(Stored data)
::::
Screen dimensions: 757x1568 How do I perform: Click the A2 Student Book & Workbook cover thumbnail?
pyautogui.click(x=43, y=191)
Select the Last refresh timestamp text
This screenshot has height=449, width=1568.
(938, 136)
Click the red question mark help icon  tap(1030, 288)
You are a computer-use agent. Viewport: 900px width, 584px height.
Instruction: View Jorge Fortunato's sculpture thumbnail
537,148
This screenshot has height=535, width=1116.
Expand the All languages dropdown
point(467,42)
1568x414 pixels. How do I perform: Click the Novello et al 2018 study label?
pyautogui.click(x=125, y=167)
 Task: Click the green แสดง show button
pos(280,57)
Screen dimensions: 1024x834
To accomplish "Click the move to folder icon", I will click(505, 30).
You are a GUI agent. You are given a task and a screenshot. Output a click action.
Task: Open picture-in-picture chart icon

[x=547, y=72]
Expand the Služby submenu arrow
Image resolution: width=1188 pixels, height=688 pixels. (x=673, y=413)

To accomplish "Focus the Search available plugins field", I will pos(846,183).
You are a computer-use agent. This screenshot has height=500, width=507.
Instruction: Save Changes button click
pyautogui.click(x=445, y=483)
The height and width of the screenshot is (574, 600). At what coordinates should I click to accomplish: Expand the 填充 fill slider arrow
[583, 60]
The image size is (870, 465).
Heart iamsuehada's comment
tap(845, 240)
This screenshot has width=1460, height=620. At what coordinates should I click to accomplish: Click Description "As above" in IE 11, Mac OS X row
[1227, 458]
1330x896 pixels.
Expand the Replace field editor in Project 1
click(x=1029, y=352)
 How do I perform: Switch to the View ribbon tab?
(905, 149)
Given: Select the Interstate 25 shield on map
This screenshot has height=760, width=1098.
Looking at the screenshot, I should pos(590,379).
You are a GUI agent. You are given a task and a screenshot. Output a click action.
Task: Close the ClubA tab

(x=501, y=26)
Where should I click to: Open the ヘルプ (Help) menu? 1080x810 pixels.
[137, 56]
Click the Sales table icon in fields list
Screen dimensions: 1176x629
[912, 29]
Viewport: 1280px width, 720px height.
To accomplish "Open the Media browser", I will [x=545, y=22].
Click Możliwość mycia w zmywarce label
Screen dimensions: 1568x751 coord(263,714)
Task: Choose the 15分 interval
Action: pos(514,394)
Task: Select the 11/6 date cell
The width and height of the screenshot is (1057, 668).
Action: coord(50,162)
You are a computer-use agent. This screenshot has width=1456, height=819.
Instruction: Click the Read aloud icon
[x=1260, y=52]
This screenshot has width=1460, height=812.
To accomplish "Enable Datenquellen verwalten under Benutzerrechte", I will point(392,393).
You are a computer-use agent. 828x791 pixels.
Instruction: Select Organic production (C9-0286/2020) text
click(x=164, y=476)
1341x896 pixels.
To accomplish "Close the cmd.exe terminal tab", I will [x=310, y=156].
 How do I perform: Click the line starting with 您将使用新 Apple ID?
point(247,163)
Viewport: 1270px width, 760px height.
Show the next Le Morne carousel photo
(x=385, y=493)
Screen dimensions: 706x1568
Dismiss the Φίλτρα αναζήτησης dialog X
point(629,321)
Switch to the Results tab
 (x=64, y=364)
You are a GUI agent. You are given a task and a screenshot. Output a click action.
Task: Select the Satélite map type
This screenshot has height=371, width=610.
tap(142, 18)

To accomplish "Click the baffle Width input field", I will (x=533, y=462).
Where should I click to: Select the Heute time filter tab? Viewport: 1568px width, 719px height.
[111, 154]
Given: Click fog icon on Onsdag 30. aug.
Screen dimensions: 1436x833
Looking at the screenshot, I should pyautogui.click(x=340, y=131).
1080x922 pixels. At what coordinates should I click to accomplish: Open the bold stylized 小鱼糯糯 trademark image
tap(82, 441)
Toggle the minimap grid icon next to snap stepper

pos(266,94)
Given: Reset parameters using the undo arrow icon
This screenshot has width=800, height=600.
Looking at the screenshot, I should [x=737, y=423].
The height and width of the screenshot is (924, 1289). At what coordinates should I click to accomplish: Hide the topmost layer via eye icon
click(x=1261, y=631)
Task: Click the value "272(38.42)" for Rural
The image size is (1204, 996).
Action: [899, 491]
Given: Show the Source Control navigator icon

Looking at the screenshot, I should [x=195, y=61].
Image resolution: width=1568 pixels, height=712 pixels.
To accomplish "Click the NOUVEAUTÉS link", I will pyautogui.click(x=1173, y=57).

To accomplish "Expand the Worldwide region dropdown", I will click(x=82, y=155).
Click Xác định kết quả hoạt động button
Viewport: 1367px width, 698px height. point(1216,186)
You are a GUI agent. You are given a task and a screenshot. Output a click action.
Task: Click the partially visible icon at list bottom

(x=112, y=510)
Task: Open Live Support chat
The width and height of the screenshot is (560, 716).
::::
### [Task to carry out]
Set down nothing but the lines from the one containing "Task: Click the partially" through the end of the entries above, exactly as written, both ends counted.

### [Reply]
Task: Click the partially visible icon at list bottom

(x=112, y=510)
Task: Open Live Support chat
The width and height of the screenshot is (560, 716).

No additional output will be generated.